Stated task 1
Translate this sentence from the Westside organizing article into Spanish: "This association of Resident Council leaders and interested residents now represents the over 2,400 people that live in the Westside community."

Document extract
# # # # #

From Food Deserts to Community Association: Organizing Begins

Gloria Griffith, Rev. Leroy Griffith, and their grandson, Caleb George, from the Westside community.(photo by Jared Story)

For over a year and a half, organizers with Chattanooga Organized for Action have been working with residents of the Westside community to train grassroots leadership and promote the creation of strong community organizations to foster community self-determination and win back power for marginalized and oppressed people, particular people of color. Home to the historic College Hill Courts, the city’s largest public housing site, the Westside is a predominantly low-income, racially diverse, and one of the city’s oldest and proudest communities.

In the fall and winter of 2010, the Reverend Leroy and Gloria Griffith, both longtime civil rights activists based out of Renaissance Presbyterian Church in the Westside, invited members of Chattanooga Organized for Action to organize in the Westside. Among the first campaigns was a successful effort to win back a grocery store to relieve the food desert crisis plaguing the community ever since its grocery store closed.  COA organizers worked with residents to organize “The Food March” to show the city and elected leaders just how far residents of the Westside had to walk, rain or shine, to get groceries and basic living supplies.

Over one hundred people, both residents and allies, walked over three and a half miles, round trip, to the nearest grocery store, and raised over $700 dollars to provide Christmas dinners for local families in need.

“The people on the Westside need a place to go where they can get food, good food. Children need a place to go buy their candy bars whether we like it or not. We need a store because a store creates a community. Everyone who grew up in rural Tennessee knows that that little store with the bench in front is where the whole world takes place…and where change is made for the good.” - Reverend Leroy Griffith

Out of the march came the realization of the urgent need for more organization in the Westside, and residents soon approached COA organizers and asked for help in developing Resident Councils and community-wide tenants’ associations to promote the self-advocacy of the Westside’s public and subsidized housing residents. In the spring of 2011, residents of one Section 8 housing development in particular took the call to action and worked with organizers to elect officers and form a Resident Council.

Dogwood Manor residents cast their votes for Resident Council officers.

Leaders such as Roxann Larson and Adair Darland organized the Dogwood Manor Resident Council, which has been instrumental in fighting management harassment and intolerable living conditions such as bed bug infestations. The Council’s efforts to defend the interests of its residents won Roxann Larson, the Resident Council President, a spot on the Board of Directors for the National Alliance of HUD Tenants to represent the entire Southeast region.

In the summer and fall of 2011, COA organizers worked to expand the resident leadership and capacity for community self-determination by working with residents to create the Westside Community Association. This association of Resident Council leaders and interested residents now represents the over 2,400 people that live in the Westside community.

Westside leaders and COA organizers at the founding meeting of the Westside Community Association. (photo by Times Free Press)

Among the first projects undertaken by the Westside Community Association reached back to the very beginning of COA’s presence in the Westside. Fulfilling the work of The Food March, WCA members and COA organizers worked with interested small business owners to create and sponsor a forum to recruit a grocery store for the Westside.

# # # # #

[Some entries]
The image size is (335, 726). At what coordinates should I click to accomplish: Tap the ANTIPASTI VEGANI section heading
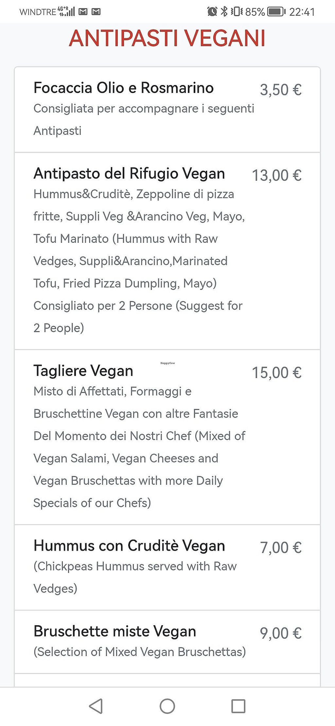[167, 38]
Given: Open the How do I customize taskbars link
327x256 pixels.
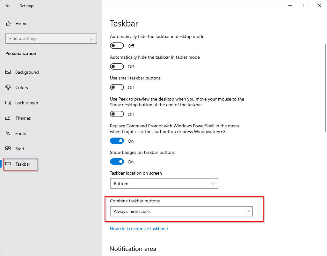Looking at the screenshot, I should [139, 229].
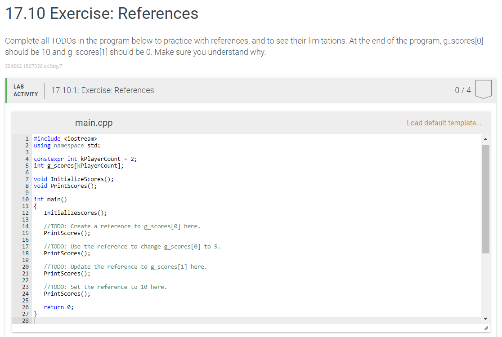This screenshot has height=337, width=502.
Task: Click the 17.10.1 Exercise References lab title
Action: coord(103,90)
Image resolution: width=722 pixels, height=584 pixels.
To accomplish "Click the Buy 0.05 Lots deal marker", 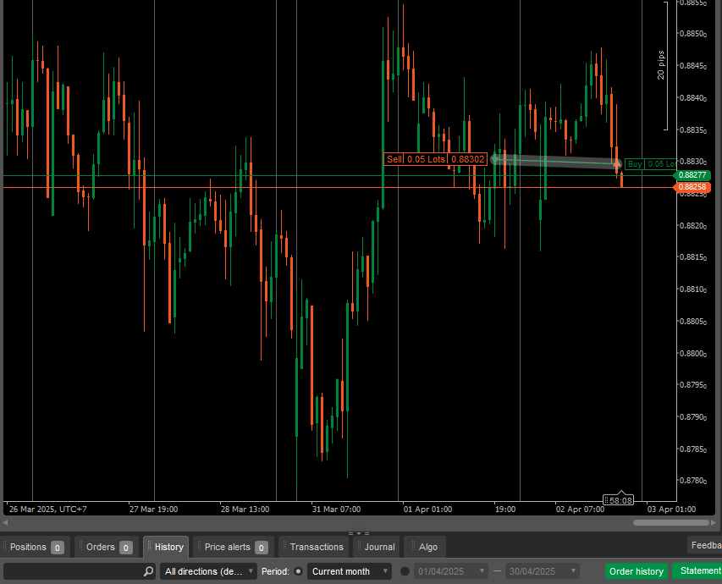I will 650,164.
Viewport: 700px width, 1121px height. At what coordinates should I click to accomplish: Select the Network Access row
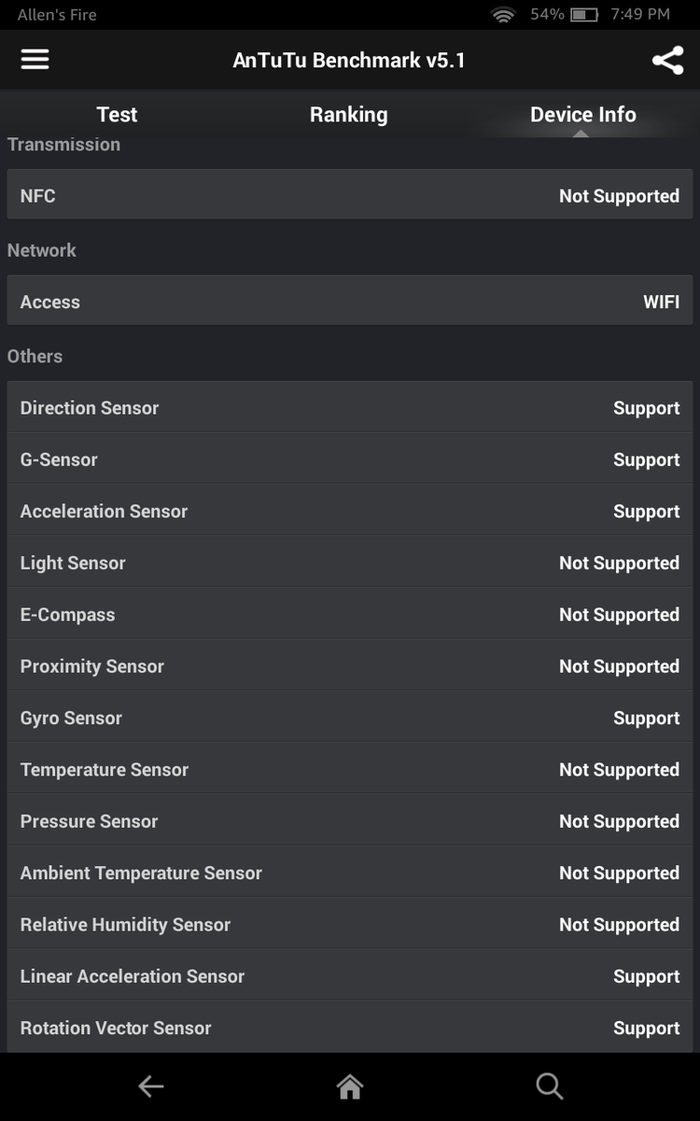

# # # # #

Stated task 2
Put the part of the entries that opens with the line containing "Given: Open the" and closes with the line containing "Action: coord(103,90)" into a Markdown table with the columns Row and Entry line, one line per row, skipping blank lines. Leave the pictures out.

Full solution 1
Esta asociación de líderes del Consejo de Residentes y residentes interesados representa ahora a las más de 2.400 personas que viven en la comunidad de Westside.

Full solution 2
| Row | Entry line |
|---|---|
| 1 | Given: Open the How do I customize taskbars link |
| 2 | 327x256 pixels. |
| 3 | Looking at the screenshot, I should [139, 229]. |
| 4 | This screenshot has height=337, width=502. |
| 5 | Task: Click the 17.10.1 Exercise References lab title |
| 6 | Action: coord(103,90) |